■ **INSTRUCTIONS**:
• A. Could you reproduce the makeup post, beginning at "These are some" and stopping after "a long time.", with "CVS" swapped for "Walgreens"?
• B. What comes next in the makeup post? Extend it onward from its final sentence.

■ **PROVIDED PASSAGE**:

^^^^^^^^

In regard to other products, I'm going to confess that I've been wearing pretty much the same make up since I was 15 years old. Give or take. By which I mean give any number of products which have spot reducer in the title and take electric blue eyeliner. That seems to add up to about 30 years of not changing my makeup. Perhaps therein lies the problem because if one has gotten rid of her stirrup pants and hot pink plastic hoop earrings, one likely should move in a new direction on her face.
These are some of my make up choices. Some from the mall and some from CVS.
Lancome Dual Finish Pressed Powder
Honestly, I have worn this for thirty years. It covers a lot of stuff. It's got it's work cut out for it lately though. It's not at CVS, but it's not terribly expensive and it lasts a long time.
Lancôme Juicy Tubes,
I have had this for a long time and I really like it, although the name is embarrassing. It seems very Britney Spears circa 1999. I like the Beach Plum color.
The Shu Uemura Eyelash Curler
is the best ever. The problem is that they used to sell it at Sephora but now you can only order from some foreign company online. I fancy myself a patriot and that feels like some kind of Anti-American conspiracy to me.
Almay Eye Makeup Remover Pads
This is the only eye make up remover that ever seems to really do the job. I've used it forever. It's at CVS, so there's a good chance you have a coupon for it.
Sister-Recommended Foundation from Maybelline
This is a photo of the text my sister sent me last week. I cannot vouche for this stuff yet, but Sister generally doesn't lie unless you count the time that I asked her if I could wear her new never-been-worn top out on a date in high school and she said, in a tone that I clearly did not pick up on, "FINE." Come to find out, fine did not really mean fine. Not.at.all. Oops.

^^^^^^^^

■ **SUPPLIED MATERIAL**:
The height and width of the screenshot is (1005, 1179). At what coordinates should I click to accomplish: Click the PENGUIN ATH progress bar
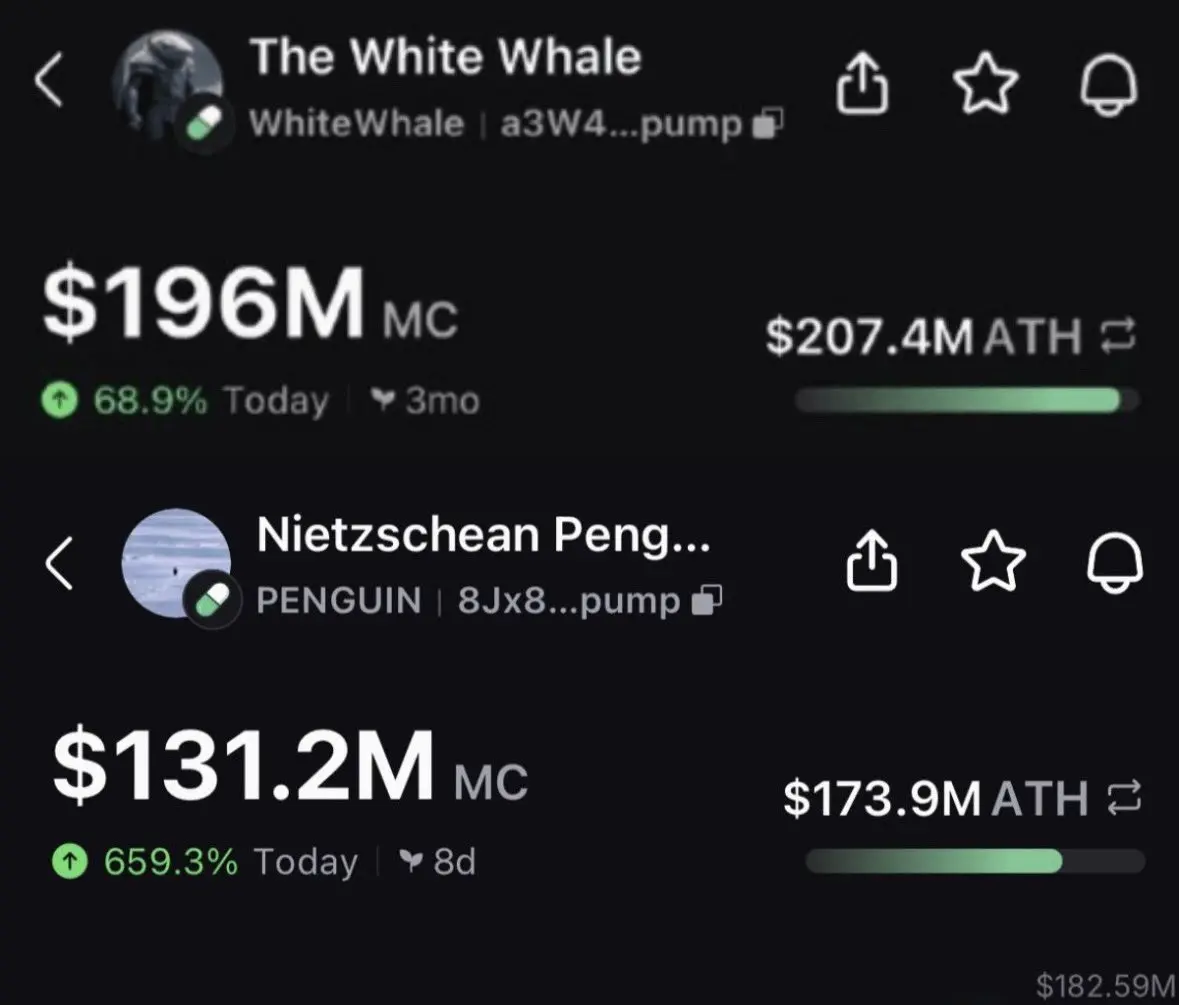(975, 861)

^^^^^^^^

■ **TASK-BY-TASK ANSWERS**:
• A.
These are some of my make up choices. Some from the mall and some from Walgreens.
Lancome Dual Finish Pressed Powder
Honestly, I have worn this for thirty years. It covers a lot of stuff. It's got it's work cut out for it lately though. It's not at Walgreens, but it's not terribly expensive and it lasts a long time.

• B.
Younique Moodstruck 3D Fiber Lashes
I want to tell you how much I love this mascara because a bunch of high school buddies who I love are selling it and it is supposed to be AMAZING. This is the problem. I ordered it and I got the package and put it on the dining room table with piles of mail and school forms and the like. Then someone was coming to my house ANY MINUTE, so I shoved all of that junk in a drawer or a closet somewhere right quick to clean up. And I have yet to find this amazing product because for some reason it is not in the usual place that I shove things when I'm trying to pretend my house is not a wreck. I'll find it soon and I know that I'll love it because like Sister and Jennifer Garner, these girls are true blue, non-lying friends.
(Pipe down, Clarence. Of course, I know that I shouldn't worry about what people think about the condition of my house and that I should just welcome everyone in with the love and hospitality of Jesus.)
The Rusk Super Freak Hair dryer
Well, now, y'all. I'm pretty sure that this hair dryer and I are destined to be together. In Texas, we have a saying: The bigger the hair, the closer to God. My friend, Jenni R., who hails from the great big-haired state of Mississippi says that this hair dryer has changed her life. I'm inclined to believe her and I'm pretty sure this will be my next purchase.
Last thing: Have you heard of Birchbox? I can't remember where I read about it, but you sign up for a monthly subscription and they send you samples of different products and then you send them back or use them or something like that. I don't remember because I'm old and I didn't read all the details because I'm tired. But there's the link up there, so knock yourself out.
So that's what I've got today. And you can't get those moments that you spent reading this back. It's not my fault. So what you need to do now is go to the comments and tell me all about your favorite caffeine/retinol infused anti-aging wrinkle reducer serums and any other products you like. Clarence is going to zip it for awhile and let us be all shallow and girly for a bit. It'll be fun. 1,2,3. Go.